Triton under the hood - Quarkslab's blog

Posted Wed 10 June 2015
Author Jonathan Salwan
Category Program Analysis
Tags concolic execution, binary analysis, Triton, program analysis, 2015

Triton is a Pin-based concolic execution framework which provides some advanced classes to perform DBA.

1 - Abstract

Triton is a Pin-based concolic execution framework which was released on live at SSTIC 2015 and sponsored by Quarkslab. Triton provides components like a taint engine, a dynamic symbolic execution engine, a snapshot engine, translation of x64 instruction into SMT2-LIB, a Z3 interface to solve constraints and Python bindings. Based on these components, you can build tools for automated reverse engineering or vulnerability research.

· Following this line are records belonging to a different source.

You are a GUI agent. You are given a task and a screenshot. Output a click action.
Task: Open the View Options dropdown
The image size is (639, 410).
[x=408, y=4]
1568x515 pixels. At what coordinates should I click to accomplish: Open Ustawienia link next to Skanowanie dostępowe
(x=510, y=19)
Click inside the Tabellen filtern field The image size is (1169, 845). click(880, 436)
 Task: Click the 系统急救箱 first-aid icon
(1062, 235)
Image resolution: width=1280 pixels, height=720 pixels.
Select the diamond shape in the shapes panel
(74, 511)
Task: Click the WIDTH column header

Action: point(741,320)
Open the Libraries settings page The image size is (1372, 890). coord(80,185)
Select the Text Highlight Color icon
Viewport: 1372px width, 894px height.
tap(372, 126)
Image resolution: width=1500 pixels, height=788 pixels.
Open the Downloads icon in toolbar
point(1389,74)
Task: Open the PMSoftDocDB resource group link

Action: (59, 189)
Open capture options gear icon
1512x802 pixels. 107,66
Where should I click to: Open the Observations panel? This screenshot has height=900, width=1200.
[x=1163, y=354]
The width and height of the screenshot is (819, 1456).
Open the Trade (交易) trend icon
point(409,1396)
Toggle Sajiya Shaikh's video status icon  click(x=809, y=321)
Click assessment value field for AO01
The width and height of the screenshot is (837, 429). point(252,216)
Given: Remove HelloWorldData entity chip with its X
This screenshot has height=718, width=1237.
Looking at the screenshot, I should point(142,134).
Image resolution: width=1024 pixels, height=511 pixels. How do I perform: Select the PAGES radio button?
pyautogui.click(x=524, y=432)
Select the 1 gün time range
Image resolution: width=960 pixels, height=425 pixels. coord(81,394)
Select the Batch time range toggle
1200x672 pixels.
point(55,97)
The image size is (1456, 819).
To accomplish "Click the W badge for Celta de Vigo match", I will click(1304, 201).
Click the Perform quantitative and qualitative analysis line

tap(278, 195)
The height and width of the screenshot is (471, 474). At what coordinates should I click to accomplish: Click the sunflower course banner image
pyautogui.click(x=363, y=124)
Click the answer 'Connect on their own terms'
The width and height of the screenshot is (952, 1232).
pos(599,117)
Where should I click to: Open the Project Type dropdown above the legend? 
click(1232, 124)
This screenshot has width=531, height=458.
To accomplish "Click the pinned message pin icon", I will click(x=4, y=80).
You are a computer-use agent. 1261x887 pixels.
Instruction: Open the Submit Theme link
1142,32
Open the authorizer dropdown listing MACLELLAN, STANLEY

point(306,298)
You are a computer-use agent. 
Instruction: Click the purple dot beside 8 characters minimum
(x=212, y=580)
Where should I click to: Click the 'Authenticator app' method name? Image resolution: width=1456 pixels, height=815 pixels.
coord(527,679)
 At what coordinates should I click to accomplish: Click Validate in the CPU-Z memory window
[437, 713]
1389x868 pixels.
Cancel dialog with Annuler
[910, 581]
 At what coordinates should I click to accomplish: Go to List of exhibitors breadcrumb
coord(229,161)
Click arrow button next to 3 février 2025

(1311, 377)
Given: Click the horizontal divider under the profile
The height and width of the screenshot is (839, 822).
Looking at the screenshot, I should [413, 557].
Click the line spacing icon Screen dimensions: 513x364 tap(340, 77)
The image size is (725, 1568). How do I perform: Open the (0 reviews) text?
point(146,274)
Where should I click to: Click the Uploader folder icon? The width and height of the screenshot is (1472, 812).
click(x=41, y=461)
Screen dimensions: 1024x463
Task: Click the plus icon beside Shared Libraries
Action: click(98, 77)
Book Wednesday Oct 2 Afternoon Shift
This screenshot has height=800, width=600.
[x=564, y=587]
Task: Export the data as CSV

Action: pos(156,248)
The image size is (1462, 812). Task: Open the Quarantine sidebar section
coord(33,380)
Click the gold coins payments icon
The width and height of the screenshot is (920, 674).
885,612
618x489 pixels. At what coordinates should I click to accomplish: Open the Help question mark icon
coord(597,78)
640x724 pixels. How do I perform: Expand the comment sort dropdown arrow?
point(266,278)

This blog post will describe Triton under the hood, explain how to use it and show what kind of things we can build with it. Note that this blog post is a kind of reference where each chapter can be read separately.

2 - What kind of things we can build with it

Well, this is a subjective point but you can build everything that requires runtime binaries manipulation. Below is a short list of examples:

Analyze a trace with concrete information
Perform a symbolic execution
Perform a symbolic fuzzing session
Generate and solve path constraints
Gather code coverage
Runtime registers and memory modification
Replay traces directly in memory
Scriptable debugging
Access to Pin functions through a higher level languages (Python bindings)
And probably lots of others things

3 - First view of Pin utilisation through Python bindings

Triton offers the possibility to use some internal functions of Pin. Note that our objective is not to export all Pin's functions through Python bindings, but only a few interesting

Example with a simple syscalls tracer:

01. from triton import *
02.
03. def my_callback_syscall_entry(threadId, std):
04.
05.     print '-> Syscall Entry: %s' %(syscallToString(std, getSyscallNumber(std)))
06.
07.     if getSyscallNumber(std) == IDREF.SYSCALL.LINUX_64.WRITE:
08.         arg0 = getSyscallArgument(std, 0)
09.         arg1 = getSyscallArgument(std, 1)
10.         arg2 = getSyscallArgument(std, 2)
11.         print '   sys_write(%x, %x, %x)' %(arg0, arg1, arg2)
12.
13.
14. def my_callback_syscall_exit(threadId, std):
15.     print '<- Syscall return %x' %(getSyscallReturn(std))
16.
17.
18. if __name__ == '__main__':
19.
20.     # Start the symbolic analysis from the 'check' function
21.     startAnalysisFromSymbol('main')
22.
23.     addCallback(my_callback_syscall_entry,  IDREF.CALLBACK.SYSCALL_ENTRY)
24.     addCallback(my_callback_syscall_exit,   IDREF.CALLBACK.SYSCALL_EXIT)
25.
26.     # Run the instrumentation - Never returns
27.     runProgram()

The output looks like this:

$ ../../../pin -t ./triton.so -script examples/callback_syscall.py  -- ./your_binary.elf64
-> Syscall Entry: fstat
<- Syscall return 0
-> Syscall Entry: mmap
<- Syscall return 7fb7f06e1000
-> Syscall Entry: write
   sys_write(1, 7fb7f06e1000, 6)
<- Syscall return 6
[...]

As a Pintool in C++, you can add callbacks before or after several cases. At lines 23 and 24, we setup callbacks before and after each system call. At lines 03 and 14 there are our callback handlers which take a threadId and a Standard as integer.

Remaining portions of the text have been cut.